Optimal parameters of logistic regression (those for which the loss function is minimal) cannot be directly calculated so we usually try to find them using iterative methods. The negative log likelihood loss function \(\mathcal{L}\) is convex, which means that gradient methods such as gradient descent should not get stuck in local extrema. This does not mean that the gradient optimization will work perfectly every time.
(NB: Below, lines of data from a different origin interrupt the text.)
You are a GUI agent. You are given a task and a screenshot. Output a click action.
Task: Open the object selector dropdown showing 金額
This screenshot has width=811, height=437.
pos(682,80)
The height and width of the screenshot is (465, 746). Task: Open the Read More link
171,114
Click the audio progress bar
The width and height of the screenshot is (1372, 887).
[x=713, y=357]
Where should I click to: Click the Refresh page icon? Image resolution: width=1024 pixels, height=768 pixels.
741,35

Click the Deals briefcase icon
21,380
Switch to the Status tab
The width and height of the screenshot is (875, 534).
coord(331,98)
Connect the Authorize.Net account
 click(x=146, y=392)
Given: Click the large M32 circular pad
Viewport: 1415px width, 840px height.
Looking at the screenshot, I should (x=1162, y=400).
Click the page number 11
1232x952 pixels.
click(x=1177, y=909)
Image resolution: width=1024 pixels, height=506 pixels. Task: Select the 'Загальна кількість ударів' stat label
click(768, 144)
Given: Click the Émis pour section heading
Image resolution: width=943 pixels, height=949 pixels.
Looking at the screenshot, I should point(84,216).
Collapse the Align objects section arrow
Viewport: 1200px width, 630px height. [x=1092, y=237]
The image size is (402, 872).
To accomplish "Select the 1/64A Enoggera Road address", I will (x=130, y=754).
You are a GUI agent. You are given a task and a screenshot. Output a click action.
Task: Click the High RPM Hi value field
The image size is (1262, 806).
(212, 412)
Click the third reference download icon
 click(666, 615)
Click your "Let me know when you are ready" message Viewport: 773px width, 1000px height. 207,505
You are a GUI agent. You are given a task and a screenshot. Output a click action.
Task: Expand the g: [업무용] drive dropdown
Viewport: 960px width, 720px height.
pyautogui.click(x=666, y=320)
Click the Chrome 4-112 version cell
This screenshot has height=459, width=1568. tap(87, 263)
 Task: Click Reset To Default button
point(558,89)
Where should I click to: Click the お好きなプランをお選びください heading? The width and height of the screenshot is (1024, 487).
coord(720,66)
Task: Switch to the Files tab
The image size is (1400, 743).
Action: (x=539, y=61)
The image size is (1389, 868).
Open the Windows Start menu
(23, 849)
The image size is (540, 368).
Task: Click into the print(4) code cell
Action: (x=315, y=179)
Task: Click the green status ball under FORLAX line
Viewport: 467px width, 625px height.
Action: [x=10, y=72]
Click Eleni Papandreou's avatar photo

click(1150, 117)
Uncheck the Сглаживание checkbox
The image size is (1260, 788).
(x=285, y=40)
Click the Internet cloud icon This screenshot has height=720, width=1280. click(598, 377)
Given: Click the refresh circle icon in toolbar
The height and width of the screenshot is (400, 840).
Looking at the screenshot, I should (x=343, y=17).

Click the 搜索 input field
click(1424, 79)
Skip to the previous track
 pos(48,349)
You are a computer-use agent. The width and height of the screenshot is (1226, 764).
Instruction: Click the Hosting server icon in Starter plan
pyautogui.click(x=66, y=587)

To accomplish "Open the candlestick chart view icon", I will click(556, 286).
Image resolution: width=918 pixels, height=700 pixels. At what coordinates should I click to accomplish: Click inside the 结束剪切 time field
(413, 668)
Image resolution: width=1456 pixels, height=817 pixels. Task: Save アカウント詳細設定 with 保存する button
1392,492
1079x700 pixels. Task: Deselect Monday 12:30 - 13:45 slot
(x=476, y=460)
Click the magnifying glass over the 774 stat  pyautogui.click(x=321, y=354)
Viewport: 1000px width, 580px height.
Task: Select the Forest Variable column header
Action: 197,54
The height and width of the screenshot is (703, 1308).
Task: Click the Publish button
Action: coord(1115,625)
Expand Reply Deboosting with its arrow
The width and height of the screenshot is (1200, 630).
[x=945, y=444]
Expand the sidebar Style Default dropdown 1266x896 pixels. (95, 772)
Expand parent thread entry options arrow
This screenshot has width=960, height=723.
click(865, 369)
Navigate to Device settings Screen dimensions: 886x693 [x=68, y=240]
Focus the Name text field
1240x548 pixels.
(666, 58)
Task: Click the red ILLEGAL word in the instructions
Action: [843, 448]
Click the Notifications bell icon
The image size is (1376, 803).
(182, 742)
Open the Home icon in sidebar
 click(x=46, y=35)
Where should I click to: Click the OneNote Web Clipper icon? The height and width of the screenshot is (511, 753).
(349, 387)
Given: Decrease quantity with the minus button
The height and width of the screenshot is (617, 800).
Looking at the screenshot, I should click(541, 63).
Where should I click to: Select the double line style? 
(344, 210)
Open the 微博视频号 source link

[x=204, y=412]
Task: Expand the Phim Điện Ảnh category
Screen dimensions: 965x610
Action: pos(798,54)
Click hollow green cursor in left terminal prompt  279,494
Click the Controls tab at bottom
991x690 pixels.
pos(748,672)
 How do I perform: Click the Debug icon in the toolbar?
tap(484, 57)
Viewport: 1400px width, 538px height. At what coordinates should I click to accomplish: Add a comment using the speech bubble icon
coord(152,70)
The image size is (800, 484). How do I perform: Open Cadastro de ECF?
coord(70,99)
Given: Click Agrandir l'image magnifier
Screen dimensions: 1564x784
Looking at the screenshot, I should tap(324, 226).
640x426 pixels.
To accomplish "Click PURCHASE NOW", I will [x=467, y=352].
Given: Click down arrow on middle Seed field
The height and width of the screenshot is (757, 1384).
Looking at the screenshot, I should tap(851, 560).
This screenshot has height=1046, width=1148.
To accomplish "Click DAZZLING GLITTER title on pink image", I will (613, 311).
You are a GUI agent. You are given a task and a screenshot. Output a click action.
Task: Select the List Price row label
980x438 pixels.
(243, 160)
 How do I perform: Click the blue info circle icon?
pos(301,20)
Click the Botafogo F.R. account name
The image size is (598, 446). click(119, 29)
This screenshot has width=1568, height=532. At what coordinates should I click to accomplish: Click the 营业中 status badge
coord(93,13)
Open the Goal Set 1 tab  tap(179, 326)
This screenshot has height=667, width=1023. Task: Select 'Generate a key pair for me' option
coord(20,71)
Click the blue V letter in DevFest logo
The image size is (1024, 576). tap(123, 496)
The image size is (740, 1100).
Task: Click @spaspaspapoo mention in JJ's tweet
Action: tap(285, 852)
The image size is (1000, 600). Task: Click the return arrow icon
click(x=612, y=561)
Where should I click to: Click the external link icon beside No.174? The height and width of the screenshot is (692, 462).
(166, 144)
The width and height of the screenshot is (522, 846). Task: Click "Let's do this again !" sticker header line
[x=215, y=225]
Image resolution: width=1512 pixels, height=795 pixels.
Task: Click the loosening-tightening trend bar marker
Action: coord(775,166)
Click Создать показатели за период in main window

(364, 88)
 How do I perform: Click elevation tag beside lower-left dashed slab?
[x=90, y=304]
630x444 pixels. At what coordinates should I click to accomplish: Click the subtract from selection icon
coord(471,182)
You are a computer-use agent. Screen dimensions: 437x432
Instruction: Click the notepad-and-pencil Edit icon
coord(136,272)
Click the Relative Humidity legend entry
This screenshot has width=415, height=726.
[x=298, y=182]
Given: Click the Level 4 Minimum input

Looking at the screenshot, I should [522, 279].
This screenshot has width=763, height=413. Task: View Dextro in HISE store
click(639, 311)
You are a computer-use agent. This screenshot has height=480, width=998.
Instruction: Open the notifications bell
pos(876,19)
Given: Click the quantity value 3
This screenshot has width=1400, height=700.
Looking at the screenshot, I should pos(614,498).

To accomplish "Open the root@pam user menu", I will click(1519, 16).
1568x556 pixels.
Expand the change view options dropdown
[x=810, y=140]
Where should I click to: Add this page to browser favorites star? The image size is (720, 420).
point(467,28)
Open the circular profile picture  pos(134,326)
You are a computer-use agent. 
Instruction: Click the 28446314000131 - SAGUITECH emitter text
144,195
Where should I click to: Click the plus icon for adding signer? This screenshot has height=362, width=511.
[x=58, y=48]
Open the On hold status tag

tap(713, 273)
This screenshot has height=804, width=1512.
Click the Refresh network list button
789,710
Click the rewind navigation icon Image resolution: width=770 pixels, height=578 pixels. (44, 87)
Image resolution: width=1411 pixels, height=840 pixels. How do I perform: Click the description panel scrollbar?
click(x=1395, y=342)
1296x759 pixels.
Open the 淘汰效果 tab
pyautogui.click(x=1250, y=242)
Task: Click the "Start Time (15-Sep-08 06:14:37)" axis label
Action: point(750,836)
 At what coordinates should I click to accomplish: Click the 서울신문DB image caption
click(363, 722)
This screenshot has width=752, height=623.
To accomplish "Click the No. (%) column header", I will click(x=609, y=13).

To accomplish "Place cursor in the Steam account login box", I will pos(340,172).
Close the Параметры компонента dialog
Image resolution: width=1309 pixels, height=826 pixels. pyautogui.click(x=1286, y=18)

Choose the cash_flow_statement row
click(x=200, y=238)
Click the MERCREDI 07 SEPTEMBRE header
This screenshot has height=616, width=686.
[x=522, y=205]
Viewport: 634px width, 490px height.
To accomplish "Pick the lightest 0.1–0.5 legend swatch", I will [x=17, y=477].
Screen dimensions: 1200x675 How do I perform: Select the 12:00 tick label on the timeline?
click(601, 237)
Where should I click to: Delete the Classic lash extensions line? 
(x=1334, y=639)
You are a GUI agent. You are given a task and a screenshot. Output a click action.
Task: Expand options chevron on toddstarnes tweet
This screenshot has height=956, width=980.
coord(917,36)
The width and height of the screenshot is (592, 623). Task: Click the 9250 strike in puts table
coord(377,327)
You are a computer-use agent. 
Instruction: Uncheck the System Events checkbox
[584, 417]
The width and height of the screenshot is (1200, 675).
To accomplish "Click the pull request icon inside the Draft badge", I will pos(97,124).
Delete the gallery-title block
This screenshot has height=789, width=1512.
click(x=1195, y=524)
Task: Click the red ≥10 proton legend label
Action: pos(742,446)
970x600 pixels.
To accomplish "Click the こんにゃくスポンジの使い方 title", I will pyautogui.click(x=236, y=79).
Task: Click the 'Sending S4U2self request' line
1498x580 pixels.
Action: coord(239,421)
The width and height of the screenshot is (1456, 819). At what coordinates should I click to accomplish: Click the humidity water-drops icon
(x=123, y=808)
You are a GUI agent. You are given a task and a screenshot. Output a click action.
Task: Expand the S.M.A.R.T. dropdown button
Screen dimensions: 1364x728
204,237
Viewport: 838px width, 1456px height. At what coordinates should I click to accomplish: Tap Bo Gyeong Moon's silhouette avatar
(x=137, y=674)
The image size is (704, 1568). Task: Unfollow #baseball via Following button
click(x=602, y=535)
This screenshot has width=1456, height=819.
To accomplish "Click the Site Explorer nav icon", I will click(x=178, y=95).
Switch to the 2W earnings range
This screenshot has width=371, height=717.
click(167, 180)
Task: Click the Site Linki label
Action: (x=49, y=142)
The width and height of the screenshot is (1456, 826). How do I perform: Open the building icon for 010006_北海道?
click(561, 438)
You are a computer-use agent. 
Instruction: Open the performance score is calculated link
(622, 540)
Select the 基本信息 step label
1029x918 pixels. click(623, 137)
Given the loss function \(\mathcal{L}\) we can optimize it using gradient methods. These methods iteratively modify parameters by moving them in the direction of the negative loss gradient. An epoch is the number of iterations after which the training algorithm has seen all of the training data. Number of epoch needed for the algorithm to converge depends on the complexity of the problem we are trying to solve an can be anywhere between a couple to thousands and more.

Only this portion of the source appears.